La pandemia no solo nos ha hecho a todos un poco comunistas (pues de repente lo ciframos todo en el poder del Estado) sino también un poco matemáticos, pues andamos todo el día a vueltas de no se qué sobre el necesario «aplanamiento de la curva» y no se cuánto sobre la inminente (o no) llegada del ansiado punto de inflexión.
Hay algo de siniestro en esta visión tan meramente matemática y cuantitativa de lo que está siendo una tragedia humana inconmensurable.
La curva de casos se aplana porque el virus va teniendo cada vez menos huéspedes en los que cebarse, dado que han muerto o están encerrados. Así de simple. Y así de terrible. Y el punto de inflexión se avecina, en la medida en que, debido a lo anterior, el número de personas que contagia cada afectado se aproxima a un valor inferior a 1, lo que implica un freno y una consiguiente reducción de la expansión de la enfermedad-
El concepto de punto de inflexión ya se había popularizado últimamente gracias un librito de
Malcolm Gladwell del que yo no he conseguido pasar del primer capítulo. Pero allá por los años en los que que este más bien mediocre maitre à penser de yankeelandia era un niño, la noción de «tipping point» se popularizaba en el seno de la sociedad estadounidense. Fue con ocasión de la Guerra del Vietnam. El secretario de Estado de aquellos tiempos, McNamara, era el gran promotor de la funesta «escalade» bélica. Para este tipejo, expresidente de la Ford y obsesionado por la cuantificación de todos los procesos, había que seguir aumentando el contingente militar en el país asiático justo hasta que el número de vietcongs muertos fuese mayor que el número de vietcongs repuestos. Eso sería el tipping point que llevaría a la bandera de las barras y estrellas a la victoria final.
Nunca llegó ese tipping point, como sabemos. Y Estados Unidos perdió su absurda guerra en el lejano oriente, dejando atrás cientos de miles de jóvenes muertos por una causa incomprensible.

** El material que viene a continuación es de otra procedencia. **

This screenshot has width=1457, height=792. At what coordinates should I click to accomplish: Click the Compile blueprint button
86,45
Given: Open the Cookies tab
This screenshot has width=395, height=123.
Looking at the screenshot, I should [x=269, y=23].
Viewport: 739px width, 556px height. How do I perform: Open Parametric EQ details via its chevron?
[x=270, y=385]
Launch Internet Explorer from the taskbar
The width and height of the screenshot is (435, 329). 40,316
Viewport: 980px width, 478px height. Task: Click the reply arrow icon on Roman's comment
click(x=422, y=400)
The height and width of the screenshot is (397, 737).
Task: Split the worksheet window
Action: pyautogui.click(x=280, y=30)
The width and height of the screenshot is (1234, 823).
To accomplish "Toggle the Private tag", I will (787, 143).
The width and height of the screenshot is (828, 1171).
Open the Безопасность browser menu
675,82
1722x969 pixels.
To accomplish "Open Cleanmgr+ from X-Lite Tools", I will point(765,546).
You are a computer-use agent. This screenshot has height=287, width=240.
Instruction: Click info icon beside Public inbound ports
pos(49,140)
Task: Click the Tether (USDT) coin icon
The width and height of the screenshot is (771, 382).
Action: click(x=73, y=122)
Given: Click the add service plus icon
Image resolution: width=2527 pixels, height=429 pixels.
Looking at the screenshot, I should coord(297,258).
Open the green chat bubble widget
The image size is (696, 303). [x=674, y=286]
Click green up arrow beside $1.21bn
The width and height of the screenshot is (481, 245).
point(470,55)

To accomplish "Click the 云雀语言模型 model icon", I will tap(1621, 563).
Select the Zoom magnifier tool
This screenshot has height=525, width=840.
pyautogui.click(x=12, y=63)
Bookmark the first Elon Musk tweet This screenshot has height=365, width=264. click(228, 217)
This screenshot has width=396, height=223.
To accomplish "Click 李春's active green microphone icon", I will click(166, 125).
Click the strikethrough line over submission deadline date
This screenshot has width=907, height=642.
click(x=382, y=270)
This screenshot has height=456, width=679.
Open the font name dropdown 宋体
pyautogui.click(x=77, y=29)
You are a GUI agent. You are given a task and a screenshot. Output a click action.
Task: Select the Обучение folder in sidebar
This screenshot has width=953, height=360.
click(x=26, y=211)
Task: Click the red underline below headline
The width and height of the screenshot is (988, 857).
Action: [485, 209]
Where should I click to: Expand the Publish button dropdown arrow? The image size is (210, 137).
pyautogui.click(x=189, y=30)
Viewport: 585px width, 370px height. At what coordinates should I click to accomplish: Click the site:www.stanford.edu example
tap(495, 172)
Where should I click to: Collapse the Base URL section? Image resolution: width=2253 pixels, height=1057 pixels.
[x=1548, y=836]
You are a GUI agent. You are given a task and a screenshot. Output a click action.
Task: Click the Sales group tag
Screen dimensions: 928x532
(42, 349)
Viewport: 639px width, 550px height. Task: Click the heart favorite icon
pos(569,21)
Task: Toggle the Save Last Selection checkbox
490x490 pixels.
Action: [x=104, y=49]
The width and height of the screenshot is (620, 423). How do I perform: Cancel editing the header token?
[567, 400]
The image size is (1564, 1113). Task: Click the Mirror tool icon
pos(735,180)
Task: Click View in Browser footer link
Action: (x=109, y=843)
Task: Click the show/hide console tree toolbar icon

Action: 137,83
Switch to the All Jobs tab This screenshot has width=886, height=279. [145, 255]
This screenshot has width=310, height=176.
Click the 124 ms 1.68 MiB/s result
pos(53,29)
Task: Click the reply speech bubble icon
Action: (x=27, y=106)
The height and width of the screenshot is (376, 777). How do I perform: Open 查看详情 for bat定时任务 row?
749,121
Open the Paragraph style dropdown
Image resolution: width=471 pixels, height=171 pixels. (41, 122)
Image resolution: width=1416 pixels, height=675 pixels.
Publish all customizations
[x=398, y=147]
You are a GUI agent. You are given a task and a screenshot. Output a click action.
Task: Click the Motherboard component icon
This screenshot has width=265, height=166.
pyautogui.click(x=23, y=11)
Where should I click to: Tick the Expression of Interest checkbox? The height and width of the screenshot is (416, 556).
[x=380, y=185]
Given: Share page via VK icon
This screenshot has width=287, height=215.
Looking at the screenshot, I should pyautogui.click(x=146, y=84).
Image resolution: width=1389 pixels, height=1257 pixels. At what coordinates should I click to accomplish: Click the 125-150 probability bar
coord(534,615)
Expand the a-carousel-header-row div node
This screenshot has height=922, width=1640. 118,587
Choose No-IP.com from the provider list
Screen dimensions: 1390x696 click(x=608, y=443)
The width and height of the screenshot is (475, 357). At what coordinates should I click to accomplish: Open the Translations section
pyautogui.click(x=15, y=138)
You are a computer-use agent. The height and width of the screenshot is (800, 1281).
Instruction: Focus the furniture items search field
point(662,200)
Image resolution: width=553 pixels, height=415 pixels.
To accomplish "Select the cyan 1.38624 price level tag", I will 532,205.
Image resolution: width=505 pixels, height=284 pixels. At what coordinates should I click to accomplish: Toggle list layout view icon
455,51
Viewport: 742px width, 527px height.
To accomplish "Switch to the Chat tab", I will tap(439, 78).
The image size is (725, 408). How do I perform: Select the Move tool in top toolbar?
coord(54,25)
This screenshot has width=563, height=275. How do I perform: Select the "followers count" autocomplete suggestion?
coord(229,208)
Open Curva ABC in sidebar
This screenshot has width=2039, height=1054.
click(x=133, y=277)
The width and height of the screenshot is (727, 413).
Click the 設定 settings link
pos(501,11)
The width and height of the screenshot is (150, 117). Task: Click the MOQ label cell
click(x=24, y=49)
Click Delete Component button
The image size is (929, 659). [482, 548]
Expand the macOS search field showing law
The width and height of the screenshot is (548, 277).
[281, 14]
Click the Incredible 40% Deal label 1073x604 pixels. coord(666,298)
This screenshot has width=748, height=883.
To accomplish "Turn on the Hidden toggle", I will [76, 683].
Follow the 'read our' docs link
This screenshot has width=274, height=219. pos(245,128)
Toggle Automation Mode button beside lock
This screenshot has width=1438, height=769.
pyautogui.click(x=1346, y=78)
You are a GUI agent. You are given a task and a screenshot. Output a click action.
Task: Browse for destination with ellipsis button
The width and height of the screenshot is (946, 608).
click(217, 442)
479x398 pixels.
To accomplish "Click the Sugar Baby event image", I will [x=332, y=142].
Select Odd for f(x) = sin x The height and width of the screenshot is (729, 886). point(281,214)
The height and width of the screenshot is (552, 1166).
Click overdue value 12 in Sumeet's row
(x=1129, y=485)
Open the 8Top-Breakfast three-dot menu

Pero McNamara, cómo no, fue premiado por haber promovido el colosal desastre de la escalada militar. Le nombraron en 1981 Presidente del Banco Mundial. Allí siguió dando la lata y produciendo desastres con sus tipping points, sus policy analysis y otras zarandajas pesudomatemáticas.
McNamara tenía fama, en su tiempo, de tener un coeficiente intelectual elevadísimo. Puede ser, pero alguna de sus muchas meteduras de pata no parecen confirmarlo. En una ocasión, durante una estancia en Saigón, ante una multitud, le dio por repetir unas palabras que había pronunciado el orador anterior, un general vietnamita, enfervorizando a las masas. ¡Vietnam muôn nàm!, es decir, ¡Vietnam diez mil años!
¡Vietnam muôn nàm, Vietnam muôn nàm!, repitió McNamara una y otra vez ante el micrófono, subiéndose arriba con los brazos alzados.
Pero la mano derecha de Johnson no tuvo en cuenta que en vietnamita, como en chino, cuenta mucho la entonación de las palabras, pudiendo significar cada vocablo hasta cuatro cosas diferentes según el tono con el que se pronuncia. Y ocurre que lo lo que estaba diciendo, dado el tono, era exactamente: «el pequeño pato quiere recostarse«.
Como decía mi pobre madre cuando yo hacía alguna tontería…»¡Y eso que este era el listo«!